▸ **EXTRACTED DATA**

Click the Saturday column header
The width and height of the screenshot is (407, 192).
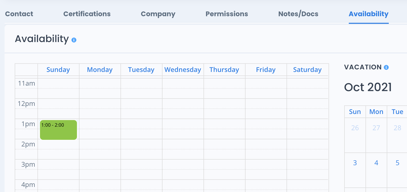[307, 70]
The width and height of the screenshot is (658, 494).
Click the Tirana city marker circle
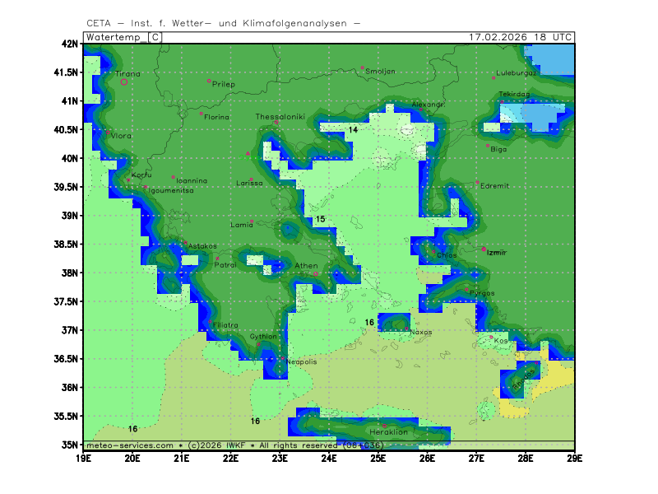click(x=124, y=82)
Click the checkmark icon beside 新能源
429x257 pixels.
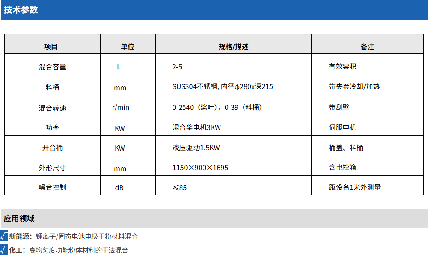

▸ **EXERCISE GOAL**
Line by line and exactly, reproduce the span from the line with "Click the checkmark icon beside 新能源" through the end of the data above, both ends included, with pictures left out.

▸ **FINISHED EXERCISE**
Click the checkmark icon beside 新能源
429x257 pixels.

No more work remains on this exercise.